In a recent visit to Sime Darby’s Nusa Lestari estate, which is part of oil palm concession held under PT Bhumireksa Nusasejati, reporters from Malaysia, Singapore and Indonesia’s Bisnis Indonesia, Kompas and Antara news agencies experienced first hand the difference between a well-managed peatland and one that is not.
Our feet sank with every step we took into the middle of a spongy, razed field. “I’m sinking. The soil is so soft!” a reporter shrieked.
An agronomist, who is familiar with Sumatera’s soil profile, noted that it is a typical characteristic of unmanaged peat. In a separate interview at a coffeeshop, he explained the difference between unmanaged and managed peat.
He drew an analogy by comparing the cross-section profiles of a traditional Indonesian sponge cake called bahulu and that of a dense layer cake.
He bit into the bahulu and pointed to the cross section of the sponge cake. He asked, “Can you see the big holes? This is like the profile of unmanaged peat.”
He then flattened the sponge cake between his palms. “When there is considerable soil compaction by heavy machinery, the big holes in the peat become small holes and the top soil layer is compressed and become dense like a layer cake.
“The compaction enhances capillary rise, resulting in higher water-filled pore space in the peat. That means the water from the bottom of the peat seeps up and moisten the top soil, therefore making it less flammable,” he said.
“So, even if there was an accidental fire ignited by carelessly thrown cigarette butts in times of drought, it is unlikely to spread because the compacted peat soil is moist,” he said.

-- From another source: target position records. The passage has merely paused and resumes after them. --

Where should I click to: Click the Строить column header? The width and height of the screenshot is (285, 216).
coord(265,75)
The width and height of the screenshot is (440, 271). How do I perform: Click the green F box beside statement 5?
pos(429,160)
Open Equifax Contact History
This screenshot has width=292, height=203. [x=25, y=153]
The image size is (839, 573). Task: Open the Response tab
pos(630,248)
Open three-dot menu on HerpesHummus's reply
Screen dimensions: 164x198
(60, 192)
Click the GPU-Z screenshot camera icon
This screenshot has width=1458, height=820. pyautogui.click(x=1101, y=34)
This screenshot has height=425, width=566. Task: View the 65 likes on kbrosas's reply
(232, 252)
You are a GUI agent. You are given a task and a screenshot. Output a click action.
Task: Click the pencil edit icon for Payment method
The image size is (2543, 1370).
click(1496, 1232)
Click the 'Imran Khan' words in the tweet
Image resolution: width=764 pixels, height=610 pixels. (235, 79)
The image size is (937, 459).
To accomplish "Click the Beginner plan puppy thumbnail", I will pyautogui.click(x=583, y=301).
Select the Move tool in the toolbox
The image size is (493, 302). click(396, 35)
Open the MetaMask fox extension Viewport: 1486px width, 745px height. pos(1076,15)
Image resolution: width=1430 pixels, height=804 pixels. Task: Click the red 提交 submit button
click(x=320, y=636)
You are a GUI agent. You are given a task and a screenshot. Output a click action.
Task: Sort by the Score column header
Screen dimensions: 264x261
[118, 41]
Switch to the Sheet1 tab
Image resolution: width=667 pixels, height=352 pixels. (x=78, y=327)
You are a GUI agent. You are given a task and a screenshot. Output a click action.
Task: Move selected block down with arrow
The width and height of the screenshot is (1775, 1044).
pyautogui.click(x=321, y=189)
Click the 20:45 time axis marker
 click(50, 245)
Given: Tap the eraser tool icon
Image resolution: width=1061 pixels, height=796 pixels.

After a break, the media entourage moved on to another plot of unmanaged peat outside Sime Darby’s estates.
This time, a corn farmer named Suswono, 45, was present to answer media queries when we docked from our mini-speedboats by the side of the canal.
He admitted that the field of maize he was tilling was cleared by open burning three months ago. He then added that it was his friend’s doing and not his.
Asked if he knew that fire on unmanaged peat spreads and smoulders underground, his eyes widened.
It then became apparent that it is timely for Sime Darby to intensify its communication campaign to surrounding villagers in Riau on the extensive damage of open burning.
The corn farmer listened attentively as Sahfengi explained that Sime Darby had formed a volunteer group named Masyarakat Peduli Api (MPA) or Community Against Open Burning.
Volunteers among the villagers are recruited to spread the word against open burning. Sahfengi said Sime Darby’s team of firefighters will continue to engage with MPA volunteers to spread the word on the health dangers and extensive damage of open burning.
“We set up MPA last year and in the years to come we’ll intensify the campaign to neighbouring villagers on the dangers of open burning to health. We hope to also raise awareness on best practices in peat agriculture among the community here,” Sahfengi said.